1. That’s a niche explanation

2. Lots of sources say the same

¾. Arbitrary

People who have more relationship experience can recognize when a relationship isn't living up to what it could be, unexperienced people are just ignorant. It's hard for the grass to always be greener when you live in a windowless box.

Attractive people fuck, news at 11.

People get jealous/insecure when they feel like they're not living up to their partner's experiences/expectations. This is totally a HUGE problem, and also people should never eat any fancy or exotic food because then they'll be disappointed they can't afford to eat it all the time and affordable food has been ruined forever.

So you're saying people who have been in fewer relationships are less happy in their relationships. Most of the evidence points to the contrary.
If you report being satisfied with your relationship to a third party because you think all relationships are like your current relationship and you don't see its dysfunctions, are you really more happy, or just more ignorant?
Happiness is a feeling. If you feel happy, you are happy.

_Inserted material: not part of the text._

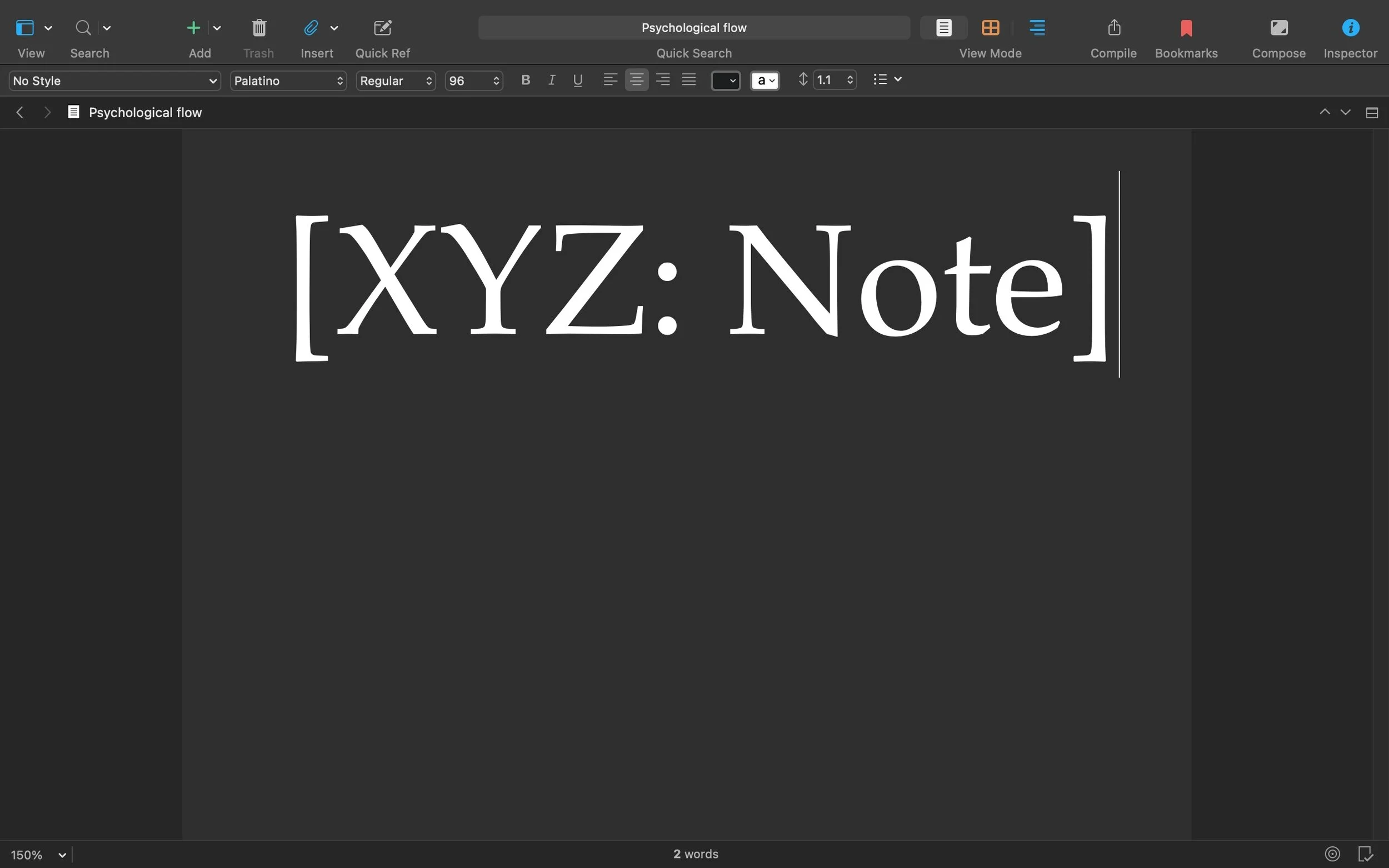The width and height of the screenshot is (1389, 868).
Task: Switch to Corkboard view mode
Action: [x=990, y=27]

Ignorance is irrelevant, it may even be beneficial ("ignorance is bliss").
It's definitely not that black and white, because they're not directly measuring people's happiness, they're asking them to self-report their relationship satisfaction.

If I had a mediocre partner but I thought that was just how relationships were, I'd probably report being "satisfied" with them, even as I wished relationships weren't such frustrating things. If I thought marriage was an unbreakable bond I'd probably also avoid admitting I was dissatisfied with my partner to anyone (even myself!) as a coping mechanism as well.

The opposite could also be true, that people avoid admitting regret over their promiscuous past by convincing themselves that the "experience" makes them better judges of the quality of their relationships
There is no possible measure of happiness beyond self reporting, unless you are a dictator who has decided that all your subjects are extremely happy.
I am assuming those numbers were self-reported. Happy to be corrected otherwise.
This reads like something from an incel forum. Shoulder to Hip Ratios? Are we going to start feeling the bumps on people skulls again?
Do you deny that there are widely accepted traits that are associated with attractiveness?

You joined a conversation about promiscuity, sex, and marriage, and calling anyone with a perspective you disagree with an incel is extremely childish and against our guidelines.

Sure, there are widely accepted traits that are associated with attractiveness. Where did I say that is not the case?

Where did I call anyone with a perspective I disagree with an incel?

I literally said that this reads like something that one would find in an incel forum, and compared the idea that specific measurements of the human body being deterministic of their behavior with debunked science of Phrenology.

I think you're reading too much into my perspective and what I agree, or disagree, with.

They did not call anyone an incel. Chill.